When is a ceasefire not a ceasefire? The ceasefire in Gaza, which was hailed by all and was personally guaranteed by US President Donald Trump, has not lasted in the literal sense, that of an end to violence, because Israel dropped bombs again, 153 tons of them, because it said Hamas had not fulfilled its part of the deal.

The result was that Trump sent his friend Steve Witkoff and son-in-law Jared Kushner to go and make nice with Israeli PM Benjamin Netanyahu and ask him to stop. We still officially have a ceasefire, but I wonder what the Gazans think about it. They’re the ones who are getting bombed, not Steve or Jared.

Violence hasn’t just made a comeback in Gaza but also in Lahore. Well, we’ve got all sorts of violence, but perhaps the most painful is the kitestring across someone’s throat, usually a motorcyclist or a motorbike passenger. So many were dying at one point that Basant was banned in Lahore. At fault: the glass-treated string, mostly imported from India, so deadly not just to opposing kites but also human throats.

Someone who didn’t die from either Israeli bombing or a kitestring across his throat, but after a prolonged illness, was the Indian comedian Asrani. He was pretty damn good, dating back to the era when a movie had to have a comedian in the cast. He didn’t depend on slapstick, though he could do a great pratfall in his time, but relied on verbal humor and his facial expressions. The nearest I could think of someone resembling him was our Anwar Ali, who passed away recently.

But even Asrani wasn’t able to equal the comedy I once saw from a train window a long, long time ago. I’m not a great train traveller, but I was particularly struck by what I saw many, many years ago from the window of the train while it stopped at a signal on the approach to Lahore Railway Station: a tapeball cricket match was happening down below (we were on a bridge, so I was looking down); the bowler produced a rank long hop, the batsman swatted at it with a rank agricultural shot, skying it for a dolly catch to mid-on, who dropped the sitter. I had just witnessed perhaps the worst exhibition of cricket I have ever seen in my life.

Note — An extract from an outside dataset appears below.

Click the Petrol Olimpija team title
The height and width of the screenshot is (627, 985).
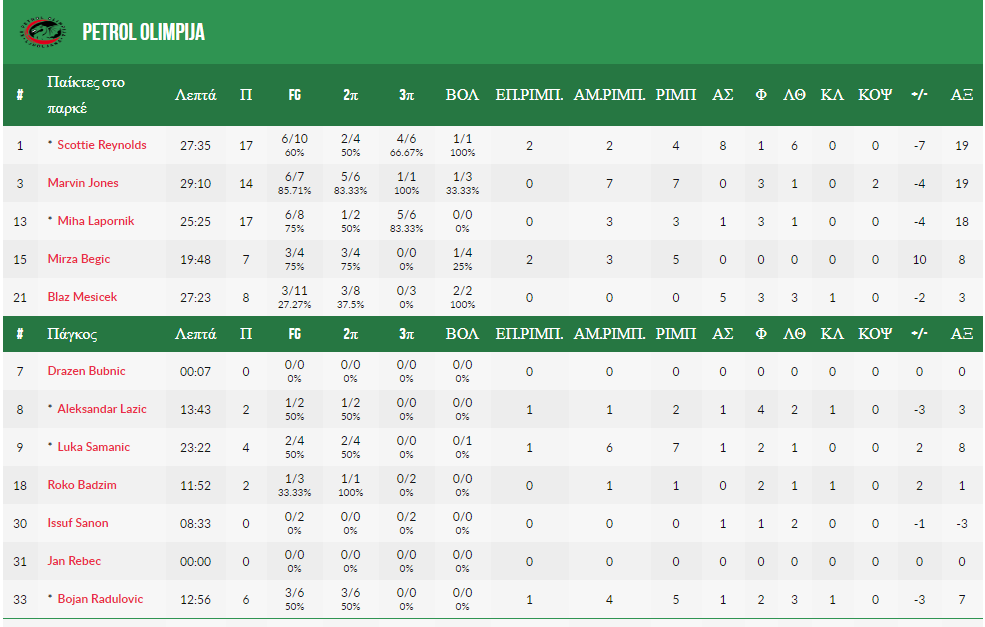[144, 32]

The memory of that delivery, that batting, and that fielding came to mind when I had the privilege of seeing the result of the Zimbabwe versus Afghanistan Test match in Harare. Zimbabwe won by an innings inside three days. I hadn’t seen any of the match, but I can imagine the sort of cricket played. I wonder why Ireland is not involved, for I’m sure they would produce some really interesting cricket.

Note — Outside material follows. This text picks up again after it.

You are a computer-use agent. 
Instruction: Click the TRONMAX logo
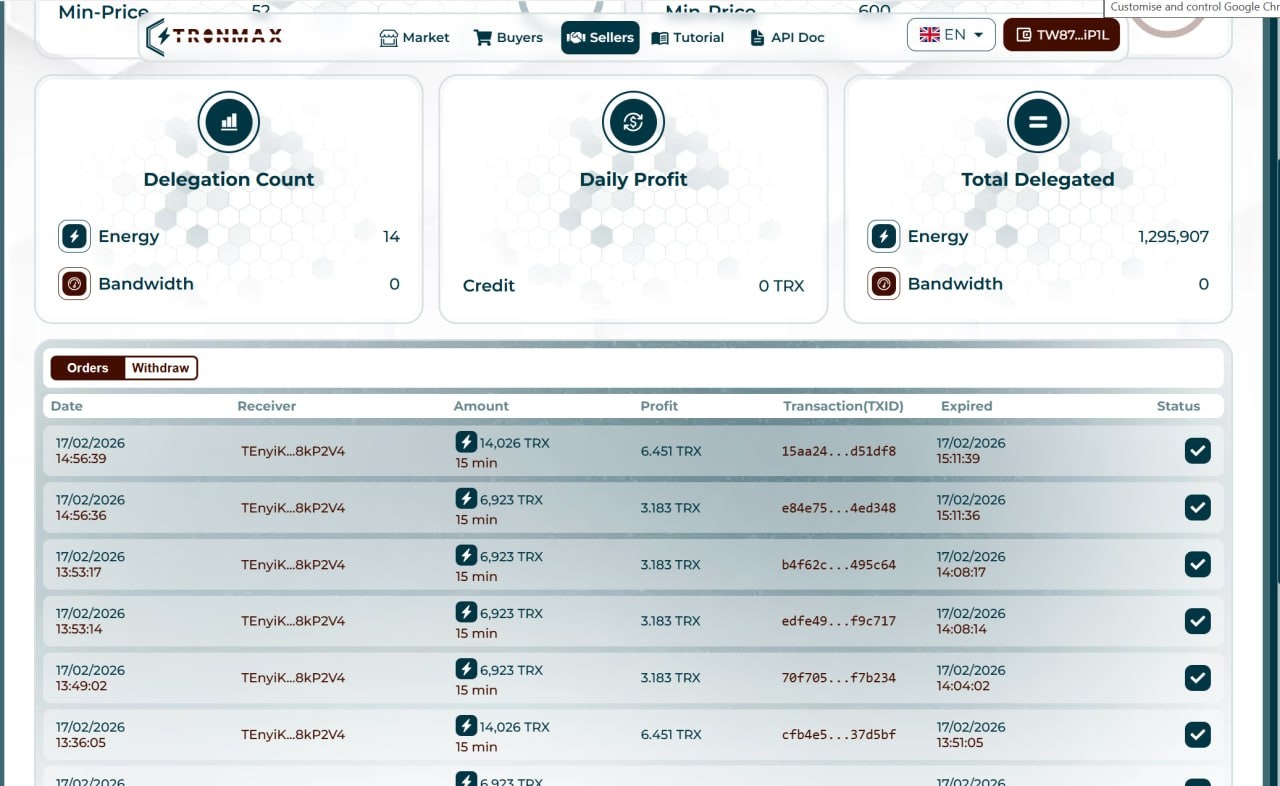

Perhaps we should invite over the Afghanistan team, for it seems that Pakistan is vulnerable. So long as Shan Masood remains captain, we are going to keep squaring series we should be winning, and that too at home. The formula is to win the first test with our spinners and then lose the next one to theirs. Last season, it was the West Indies; this season, it’s been South Africa. After that breathtaking clean sweep by Bangladesh, Shan has never really looked back. True, we won the series against England, but that was after losing the First Test in what must rank as the worst ever Test defeat: Pakistan made more than 500 but still lost by an innings. While the defeat against South Africa was not as dramatic, it was still bad enough.

Shan Masood must realize that someday, someone is going to wake up and ask hard questions. So he’s wangled a cushy job at the PCB so that he can retire in peace rather than be slung out on his ear as so many ‘indispensables’ before him who captained the national side.

I wonder if he is trying to achieve something like the Louvre robbery of the French crown jewels. I haven’t followed it very carefully, because I’m sure it will either hit the cinema screens as a movie or be streamed as a TV series. The heist is almost a cliché, especially when you consider how many movies have been made. Y’know, the ones with laser sensor detectors, which the robber has to avoid.

Caper movies are so popular that even India has made one. I don’t think they’d work here, though. All you’d have to do is slip the local cops the right sum for them to overlook any robbery. The thief would not take the precious jewelry but would be the local SHO. But what could he steal? I would suggest a robbery Toshakhana, with a getaway on one of the vehicles in the Toshakhana.